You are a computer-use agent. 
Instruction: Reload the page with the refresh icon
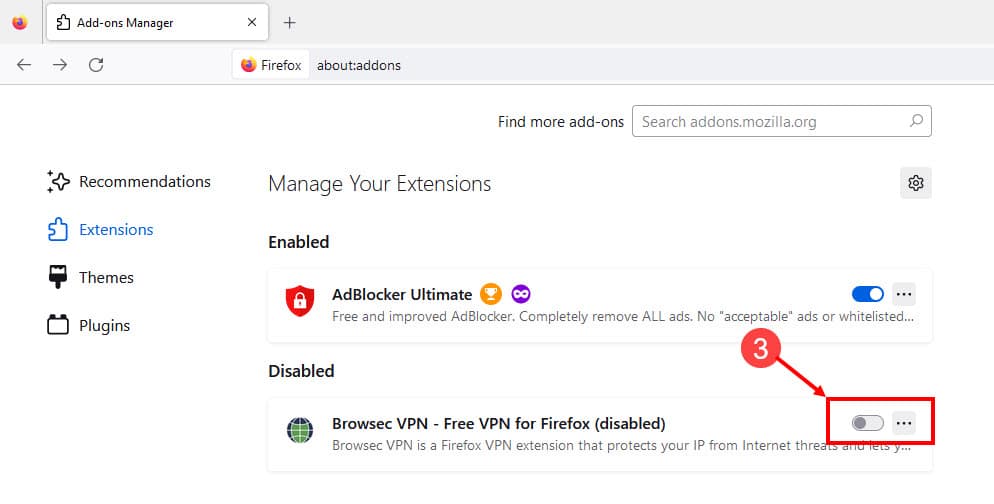click(x=96, y=65)
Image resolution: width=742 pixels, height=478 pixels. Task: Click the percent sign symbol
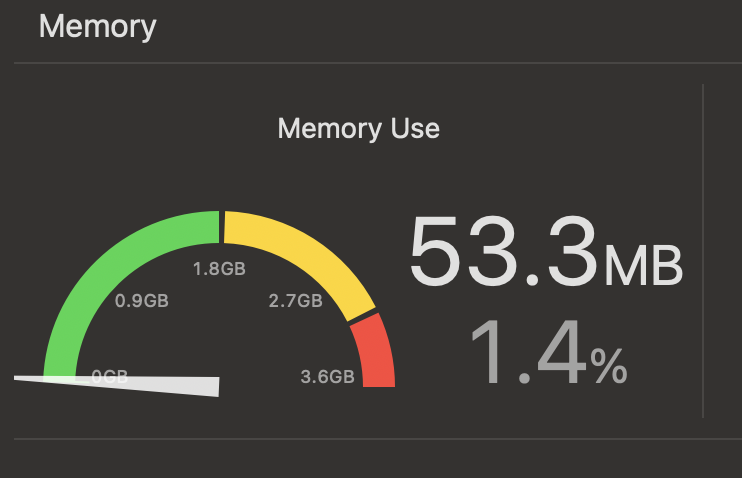pyautogui.click(x=609, y=365)
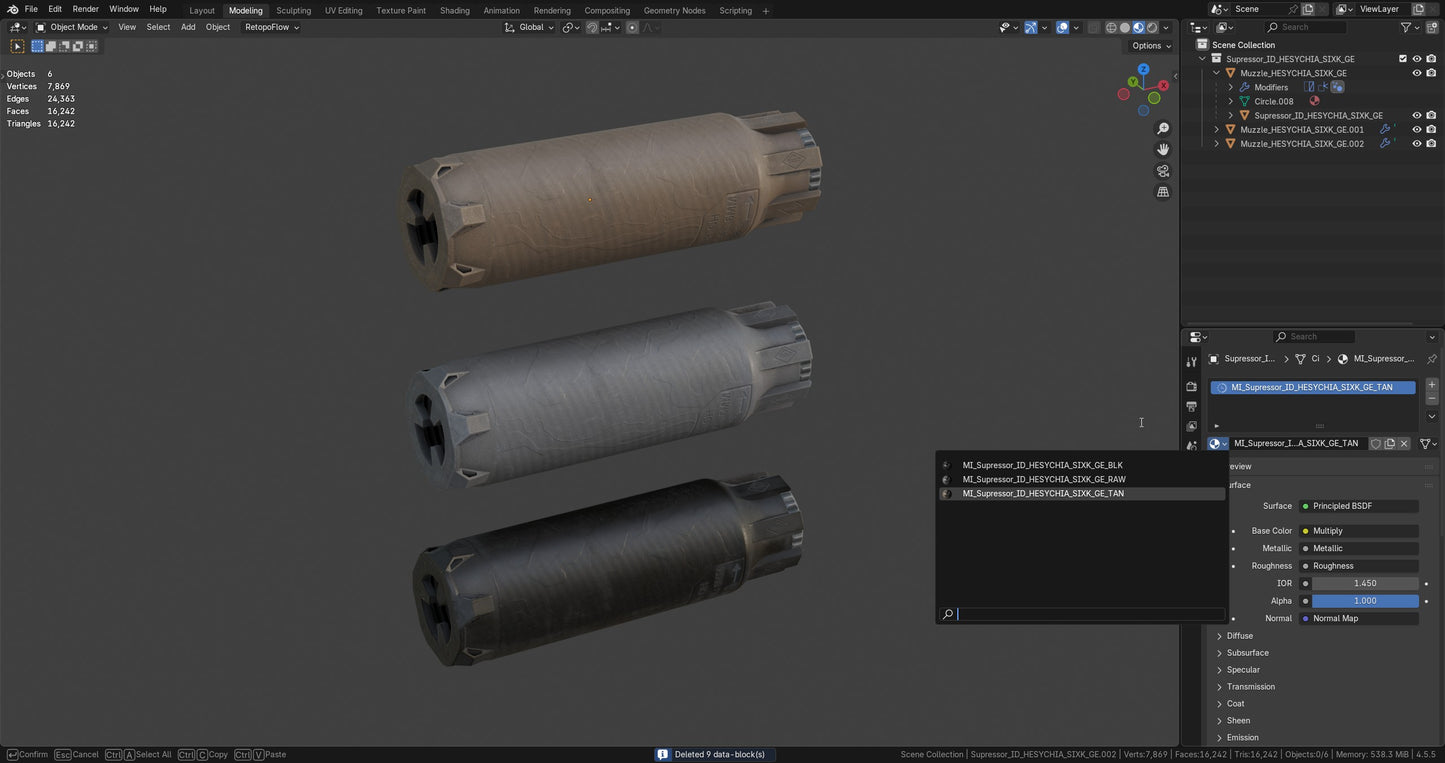Open the Output properties printer icon
The height and width of the screenshot is (763, 1445).
(x=1191, y=406)
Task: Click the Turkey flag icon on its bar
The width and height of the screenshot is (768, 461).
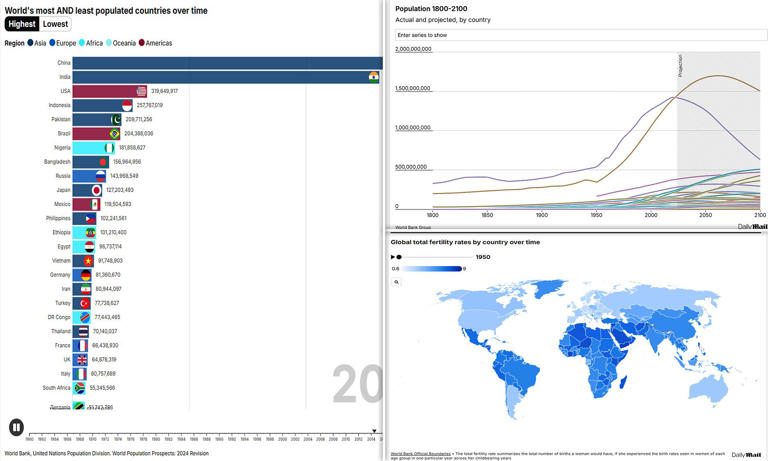Action: [x=85, y=303]
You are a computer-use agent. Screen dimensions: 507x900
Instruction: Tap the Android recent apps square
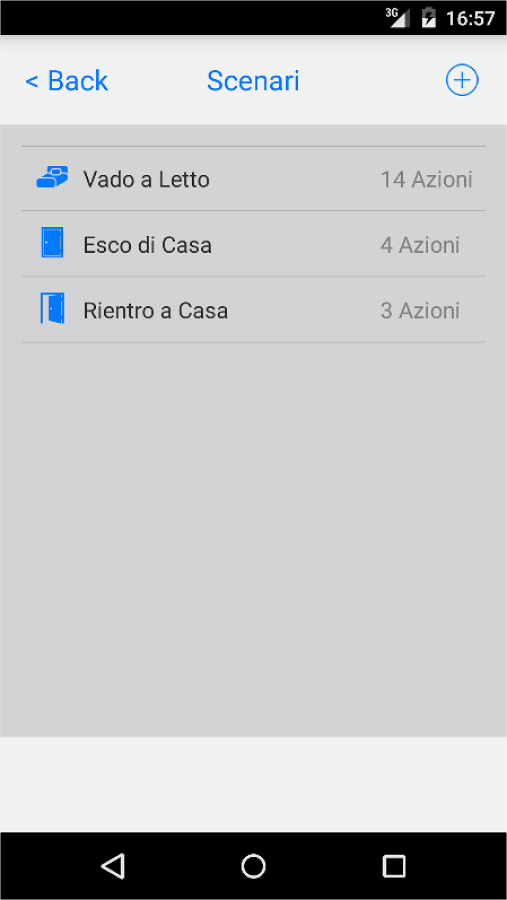pyautogui.click(x=394, y=866)
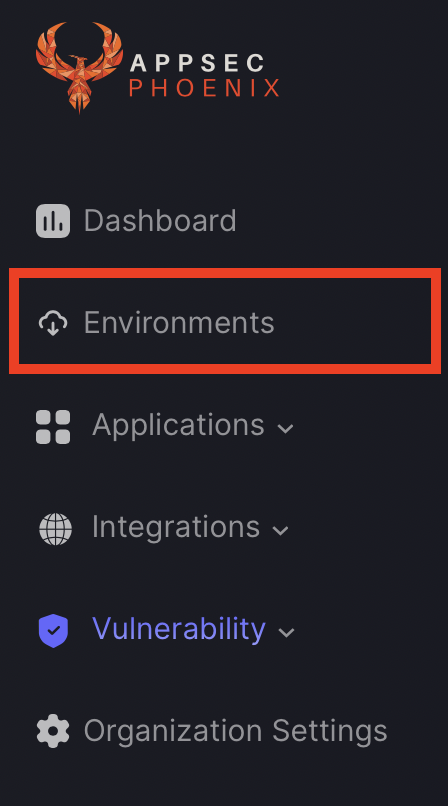Open the highlighted Vulnerability section label
The height and width of the screenshot is (806, 448).
(x=179, y=629)
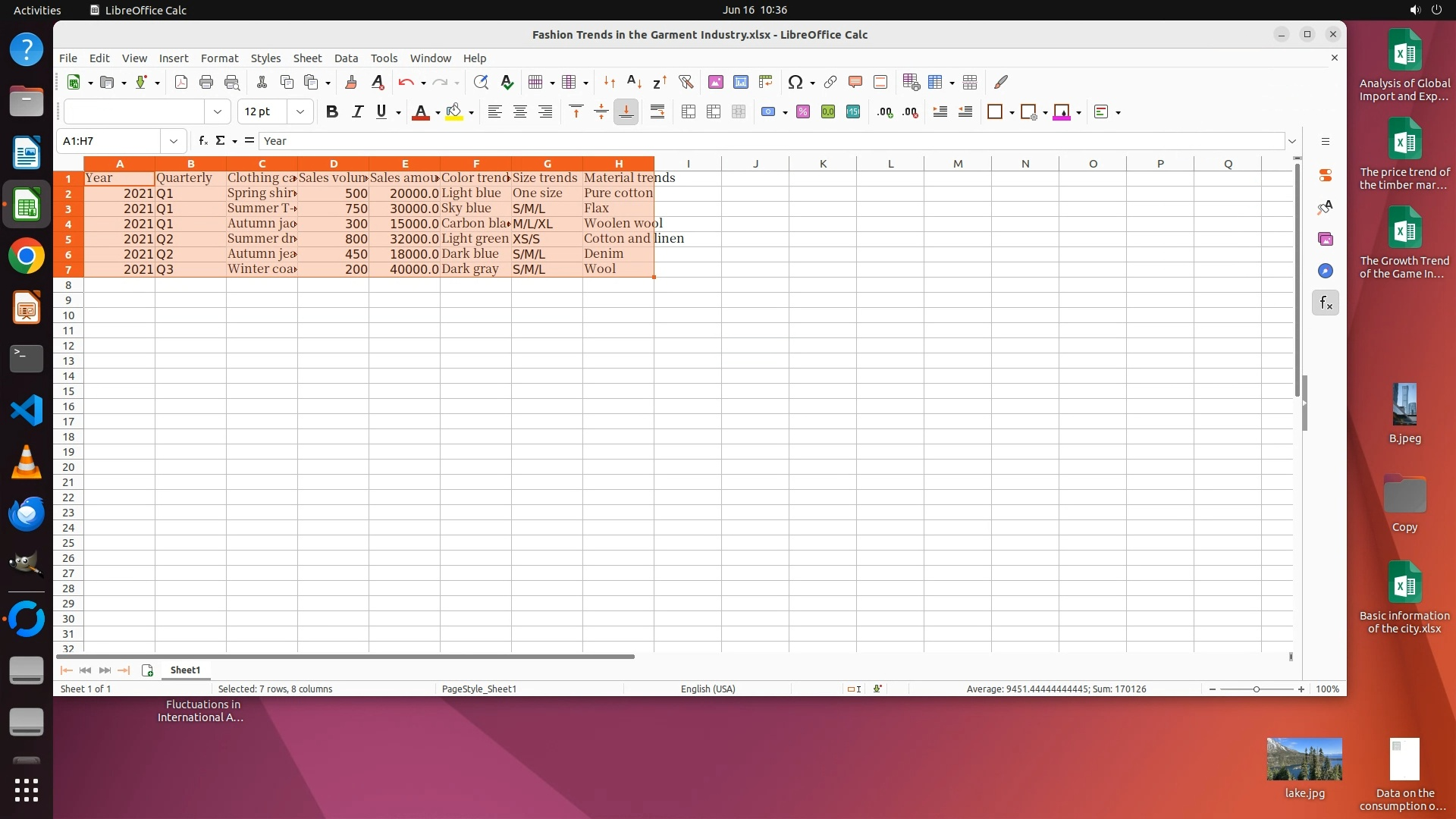
Task: Open the Functions sidebar panel
Action: pos(1325,303)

> **Work to do**
Turn every line of the data above into a Markdown table with the columns "Row" for the line's number and "Line Text" for its wording. Skip blank lines, and omit the pictures from the table.

> **Task answer**
| Row | Line Text |
|---|---|
| 1 | You are a computer-use agent.  |
| 2 | Instruction: Reload the page with the refresh icon |
| 3 | click(x=96, y=65) |
| 4 | Image resolution: width=742 pixels, height=478 pixels. Task: Click the percent sign symbol |
| 5 | pyautogui.click(x=609, y=365) |
| 6 | Open the Output properties printer icon |
| 7 | The height and width of the screenshot is (763, 1445). |
| 8 | (x=1191, y=406) |
| 9 | Task: Click the Turkey flag icon on its bar |
| 10 | The width and height of the screenshot is (768, 461). |
| 11 | Action: [x=85, y=303] |
| 12 | You are a computer-use agent. Screen dimensions: 507x900 |
| 13 | Instruction: Tap the Android recent apps square |
| 14 | pyautogui.click(x=394, y=866) |
| 15 | Open the highlighted Vulnerability section label |
| 16 | The height and width of the screenshot is (806, 448). |
| 17 | (x=179, y=629) |
| 18 | Task: Open the Functions sidebar panel |
| 19 | Action: pos(1325,303) |